На следующий день после того, как избранный президент начал объезжать избравшую его страну, Мария приехала на работу около полудня, спросила с порога:
— Ну что? Сумасшедший дом?
— Не-а, — ответила девушка Люда, лениво передвигая карты на экране компьютера. — Сегодня прямо как никогда… Один звонок за всё утро, спрашивали, как на «мерседесовскую» станцию проехать. И всё. Из «Известий» должны были подвезти материал на согласование — ни слуху, ни духу. А ты как?
Мария насторожилась. Зашла к себе в кабинет, закрыла дверь, набрала номер Платона.
— Все нормально, — ответил он, зевая так, что в трубке послышался хруст челюстей. — Совершенно то есть всё нормально. Как вы там все?
— У нас, — медленно произнесла Мария, — очень тихо. Очень, очень тихо. Понятно?
— Угу. Так и должно быть. — Он снова громко зевнул. — Извини. Не выспался. Послушай. Вы же там, наверное, устали жуть как? Может, отправить центральный офис в отпуск на месячишко? В Турцию или в Хургаду какую-нибудь? Подумай.
— Надо?
— Да ты что! — всполошился Платон. — Я просто так. Ведь устали же, правда?

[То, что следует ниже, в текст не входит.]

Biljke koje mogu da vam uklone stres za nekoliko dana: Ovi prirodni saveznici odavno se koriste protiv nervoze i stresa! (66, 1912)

Шли дни, ничего особого не происходило, время от времени позванивали телефоны, а предложение Платона так и осталось висеть в воздухе. Тем более, что где взять деньги на отправку в Хургаду сотни человек, он не сообщил.
Потом синхронно прошли сообщения о ночном сражении на улице Солнечной, о расстрелянных и сгоревших, о бесследно исчезнувших руководителях «Инфокара» — с фотографиями и многочисленными версиями случившегося.
Телефоны снова взорвались — Мария оставила в рабочем режиме дежурный номер, про который знали только свои, а другие перевела на автоответчик. Чтобы не прорывались непрошеные посетители, распорядилась выставить посты охраны у въездов во двор, всех предупредила: если кто-нибудь хоть слово ляпнет газетчикам, пусть сразу несёт заявление. Ей пригнали джип с тонированными стёклами, она приезжала и уезжала на нём, пряча за чёрными окнами белое лицо с красными от слёз глазами.
Через неделю от неизвестного отправителя пришёл факс:
«Как и обещал, купил куклу Пьеро. Скоро привезу».
История с куклой была известна только Марии и Платону. Когда-то давно он обещал привезти ей в подарок из Штатов чёрно-белого Пьеро, но все перепутал, забыл, и, в конечном счёте, ей пришлось покупать куклу самой. Тогда она долго ревела, запершись в компьютерной, а сейчас встрепенулась, неверяще глядя на лежащую перед ней бумажку. Он жив, он в Америке. И значит — всё будет хорошо.
— Людк, — скомандовала Мария в телефон. — Что-то мы засиделись тут. Скажи детям подземелья из буфета, чтобы организовали нам шампусик. И фруктов. Часиков в пять собери девчонок. Остальным объяви, что сегодня короткий день.
— Ой! — сказала Людка счастливым голосом. — Правда что ли? Позвонил?
— Дура, — медленно произнесла Мария. — Ты — дура. Поняла?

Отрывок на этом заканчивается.